(Entries on locating words and elements)
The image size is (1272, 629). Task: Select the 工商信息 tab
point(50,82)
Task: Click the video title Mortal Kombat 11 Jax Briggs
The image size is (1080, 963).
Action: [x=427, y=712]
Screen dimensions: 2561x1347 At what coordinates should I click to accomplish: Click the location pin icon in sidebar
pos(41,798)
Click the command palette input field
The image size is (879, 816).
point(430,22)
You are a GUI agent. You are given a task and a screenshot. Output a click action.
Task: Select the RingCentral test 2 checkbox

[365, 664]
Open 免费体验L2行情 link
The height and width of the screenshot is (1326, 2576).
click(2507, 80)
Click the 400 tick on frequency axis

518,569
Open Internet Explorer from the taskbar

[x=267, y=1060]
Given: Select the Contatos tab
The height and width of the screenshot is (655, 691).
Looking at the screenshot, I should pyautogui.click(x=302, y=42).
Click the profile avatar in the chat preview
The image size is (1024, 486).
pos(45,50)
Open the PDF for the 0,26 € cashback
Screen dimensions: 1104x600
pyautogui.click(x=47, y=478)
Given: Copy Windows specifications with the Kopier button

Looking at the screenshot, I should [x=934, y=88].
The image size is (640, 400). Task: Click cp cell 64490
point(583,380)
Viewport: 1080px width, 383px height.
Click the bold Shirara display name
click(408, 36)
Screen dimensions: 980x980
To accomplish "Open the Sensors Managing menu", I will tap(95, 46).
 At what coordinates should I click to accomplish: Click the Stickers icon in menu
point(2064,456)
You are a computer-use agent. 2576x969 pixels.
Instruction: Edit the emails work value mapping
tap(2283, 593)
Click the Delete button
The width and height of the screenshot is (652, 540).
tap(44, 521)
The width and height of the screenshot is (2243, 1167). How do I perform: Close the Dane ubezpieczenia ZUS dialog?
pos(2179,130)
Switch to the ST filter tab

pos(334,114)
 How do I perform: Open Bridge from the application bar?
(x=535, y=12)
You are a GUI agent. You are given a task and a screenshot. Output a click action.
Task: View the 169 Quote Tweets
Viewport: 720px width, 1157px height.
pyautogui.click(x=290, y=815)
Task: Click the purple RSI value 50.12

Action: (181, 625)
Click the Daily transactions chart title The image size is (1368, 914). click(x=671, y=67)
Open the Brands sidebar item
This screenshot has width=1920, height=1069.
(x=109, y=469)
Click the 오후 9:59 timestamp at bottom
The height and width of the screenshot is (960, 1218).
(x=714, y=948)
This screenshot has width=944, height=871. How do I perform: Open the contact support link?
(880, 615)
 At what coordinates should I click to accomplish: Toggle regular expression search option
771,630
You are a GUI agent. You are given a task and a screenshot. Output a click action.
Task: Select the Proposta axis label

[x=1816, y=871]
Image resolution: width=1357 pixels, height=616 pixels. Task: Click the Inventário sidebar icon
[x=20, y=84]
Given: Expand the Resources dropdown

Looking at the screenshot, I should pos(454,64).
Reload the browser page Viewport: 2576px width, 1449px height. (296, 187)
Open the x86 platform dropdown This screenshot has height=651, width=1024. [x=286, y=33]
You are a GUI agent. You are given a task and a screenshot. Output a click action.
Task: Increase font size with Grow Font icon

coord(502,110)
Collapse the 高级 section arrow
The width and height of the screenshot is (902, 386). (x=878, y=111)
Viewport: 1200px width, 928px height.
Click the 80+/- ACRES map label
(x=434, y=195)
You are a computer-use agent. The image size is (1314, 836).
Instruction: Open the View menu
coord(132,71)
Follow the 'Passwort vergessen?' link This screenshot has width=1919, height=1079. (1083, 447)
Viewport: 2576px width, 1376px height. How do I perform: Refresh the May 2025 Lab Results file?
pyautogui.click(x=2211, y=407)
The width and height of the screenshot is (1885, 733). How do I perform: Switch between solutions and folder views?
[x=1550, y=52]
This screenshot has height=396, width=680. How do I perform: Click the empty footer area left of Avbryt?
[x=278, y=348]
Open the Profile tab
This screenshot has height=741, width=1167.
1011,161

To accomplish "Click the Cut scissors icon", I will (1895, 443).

### Stated goal
Convert the lines above, from the one containing "The image size is (640, 400)." through the one containing "tap(2283, 593)", inclusive, into a Markdown table with the columns Row and Line. Number each row and leave out blank lines.

### Correct answer
| Row | Line |
|---|---|
| 1 | The image size is (640, 400). Task: Click cp cell 64490 |
| 2 | point(583,380) |
| 3 | Viewport: 1080px width, 383px height. |
| 4 | Click the bold Shirara display name |
| 5 | click(408, 36) |
| 6 | Screen dimensions: 980x980 |
| 7 | To accomplish "Open the Sensors Managing menu", I will tap(95, 46). |
| 8 |  At what coordinates should I click to accomplish: Click the Stickers icon in menu |
| 9 | point(2064,456) |
| 10 | You are a computer-use agent. 2576x969 pixels. |
| 11 | Instruction: Edit the emails work value mapping |
| 12 | tap(2283, 593) |